▶ **RECORDS FOR PROCESSING**:
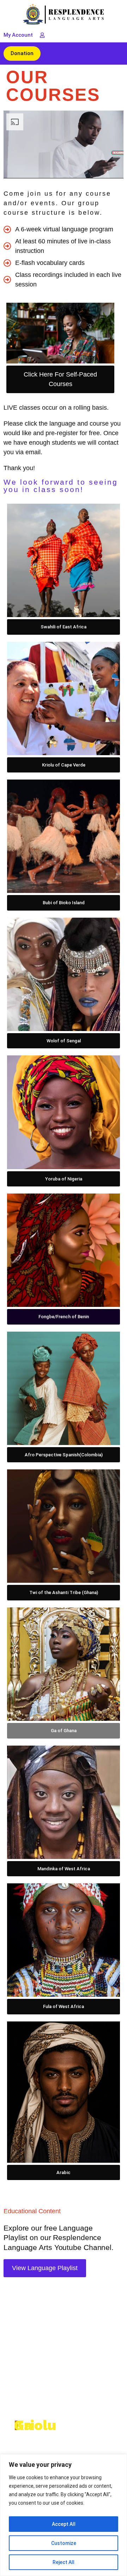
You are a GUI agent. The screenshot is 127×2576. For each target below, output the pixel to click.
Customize (63, 2543)
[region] (63, 2515)
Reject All (63, 2562)
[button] (117, 53)
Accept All (63, 2524)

▶ **TASK PROMPT**:
Images in the records should not be copied. Repeat all the rest exactly.

▶ **RESULT BELOW**:
You are a GUI agent. The screenshot is 127×2576. For each target below, output the pixel to click.
Customize (63, 2543)
[region] (63, 2515)
Reject All (63, 2562)
[button] (117, 53)
Accept All (63, 2524)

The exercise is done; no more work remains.